L’atteggiamento della Chiesa.

 

    Neppure la Chiesa cattolica seppe dare un significativo contributo di attenzione e di sollecitudine verso i gravi problemi sociali del paese e verso la condizione delle classi subalterne.

    Ancor  “ferita” per la perdita del potere temporale, in posizione ufficiale di “isolamento” rispetto alla vita politica (c’era stato il “non expedit” per i cittadini italiani di fede cattolica, cioè il dovere di astensione dalla vita politica nei confronti del nuovo Stato “usurpatore“), la Chiesa ebbe dapprima, con Leone XIII, una cauta apertura verso quella che veniva definita la “questione sociale”, ossia il primo irrompere delle classi subalterne sulla scena nazionale (Enciclica “Rerum Novarum”, Le cose nuove); ma con Pio X si tornò al peggiore conservatorismo, con la condanna di quelle correnti di pensiero cattolico che auspicavano un  avvicinamento del cristianesimo alla realtà dei nuovi tempi, espresse dal movimento - di cui fu ispiratore l’Abate Loisy -  chiamato “modernismo”, bollato dalla Chiesa come “sintesi di tutte le eresie”.

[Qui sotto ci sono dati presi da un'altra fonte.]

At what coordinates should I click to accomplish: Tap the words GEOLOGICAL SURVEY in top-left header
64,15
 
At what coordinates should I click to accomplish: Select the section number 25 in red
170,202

    “Non stanchiamoci di ripetere che il Vangelo non era una dottrina assoluta o astratta che si potesse applicare in modo diretto a tutti i tempi e a tutti gli uomini per sua propria virtù. Era una fede vivente, impegnata sotto tutti gli aspetti nel tempo e nell’ambiente nel quale è nata. Un lavoro di adattamento è stato e sarà sempre necessario affinché questa fede si conservi nel mondo”.(Abate Alfred Loisy, biblista e storico delle religioni).